>>>>>

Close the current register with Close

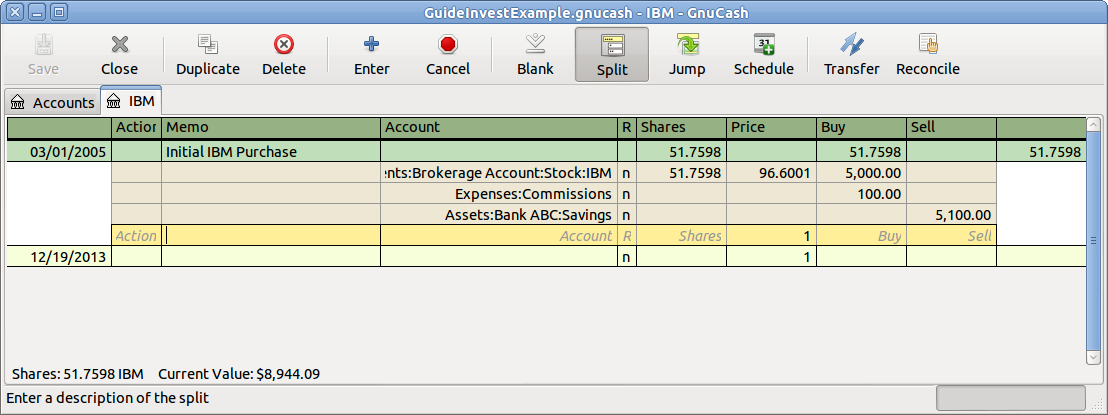coord(119,54)
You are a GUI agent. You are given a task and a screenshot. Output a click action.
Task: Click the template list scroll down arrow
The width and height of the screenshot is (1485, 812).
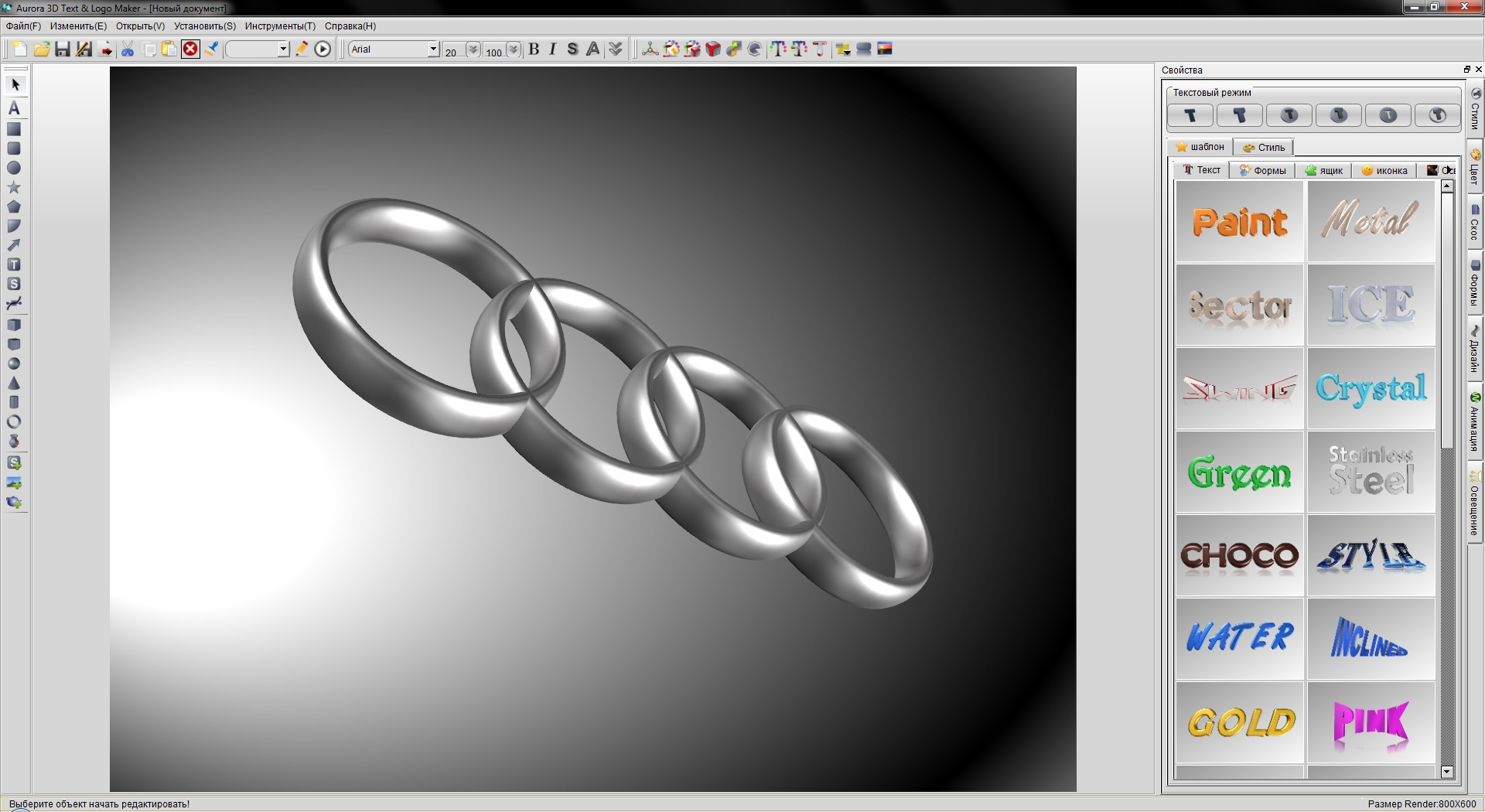pyautogui.click(x=1446, y=772)
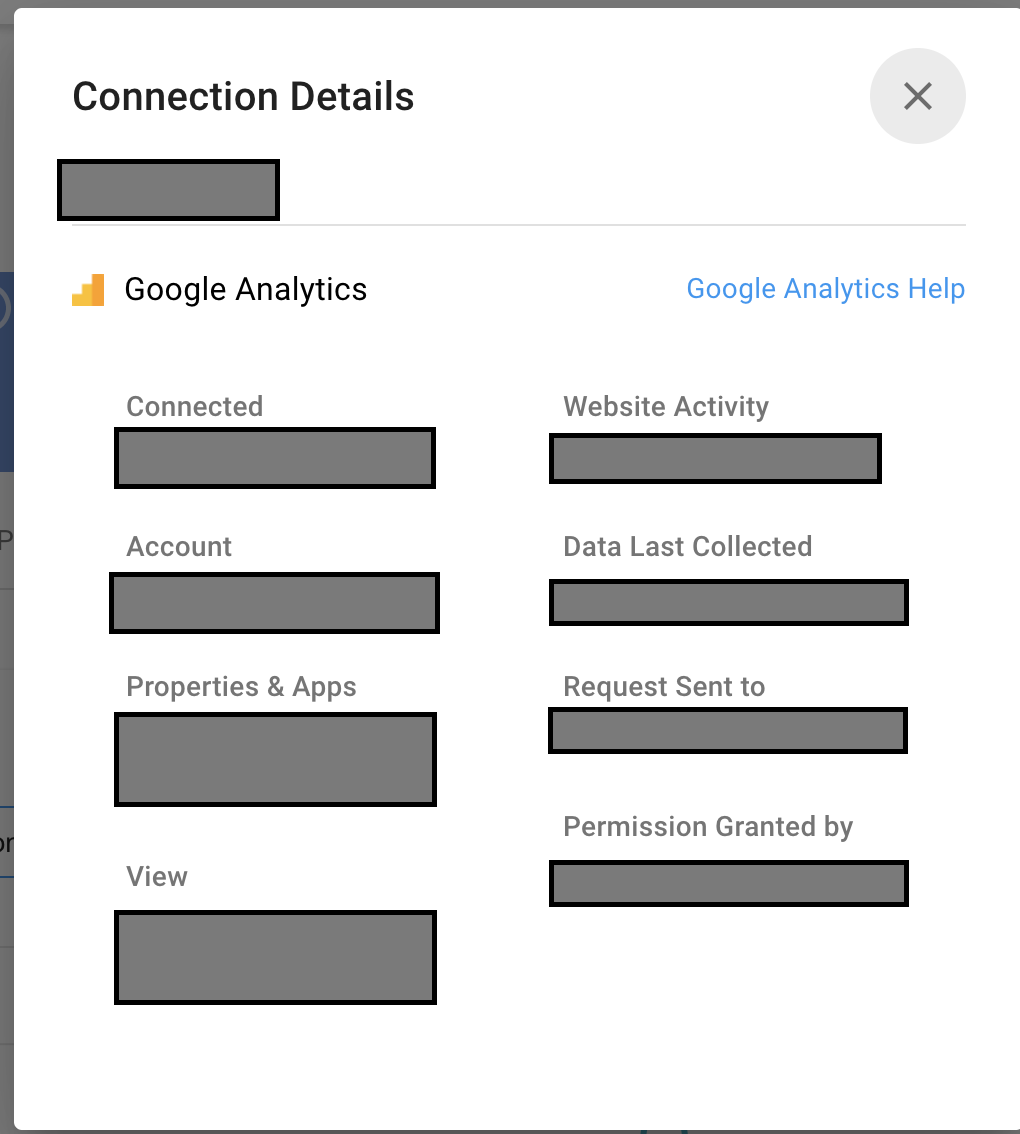Click the Permission Granted by label
The image size is (1020, 1134).
pos(708,827)
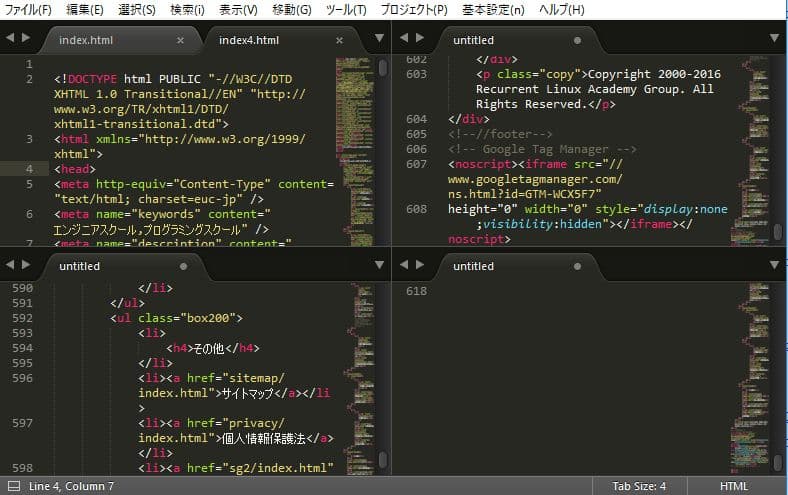
Task: Open tab list dropdown in top-left pane
Action: 379,40
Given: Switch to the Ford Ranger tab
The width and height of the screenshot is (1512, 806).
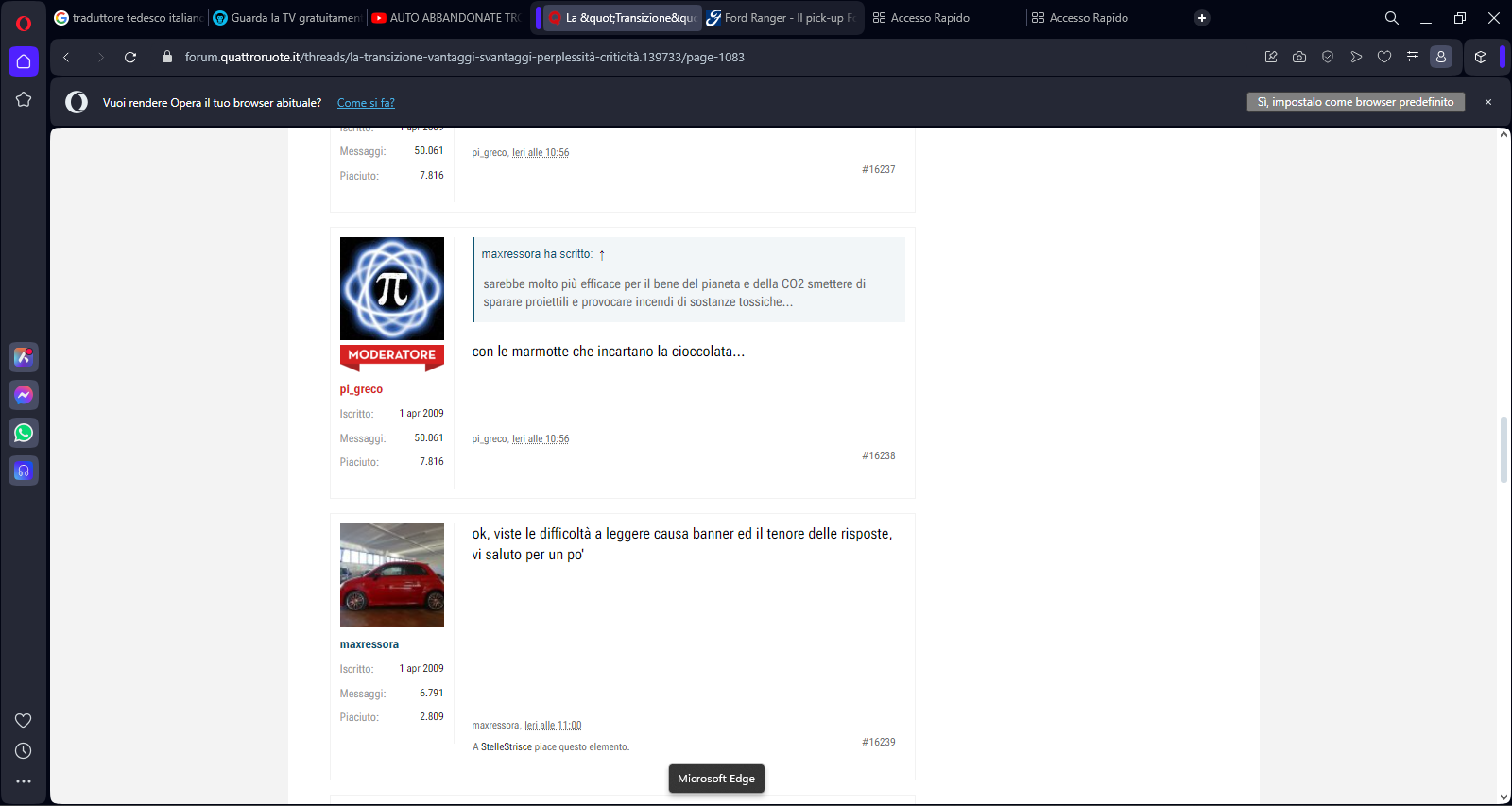Looking at the screenshot, I should 782,18.
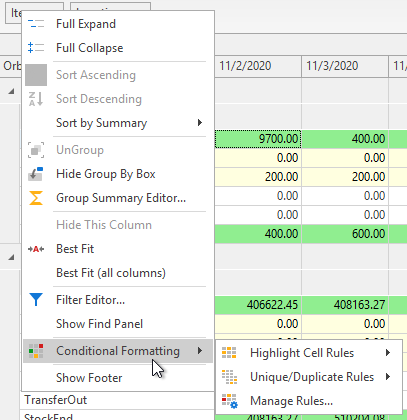Viewport: 407px width, 420px height.
Task: Click the Highlight Cell Rules grid icon
Action: click(x=229, y=353)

<<<<<

### What the task requires
Reproduce, word for word, the lines from the one containing "The width and height of the screenshot is (1485, 812)." through the final line above. Leave every picture out.

### Exercise output
The width and height of the screenshot is (1485, 812).
pyautogui.click(x=1446, y=772)
Click the Permission Granted by label
The image size is (1020, 1134).
pos(708,827)
Task: Open tab list dropdown in top-left pane
Action: 379,40
Given: Switch to the Ford Ranger tab
The width and height of the screenshot is (1512, 806).
Looking at the screenshot, I should 782,18.
Viewport: 407px width, 420px height.
Task: Click the Highlight Cell Rules grid icon
Action: click(x=229, y=353)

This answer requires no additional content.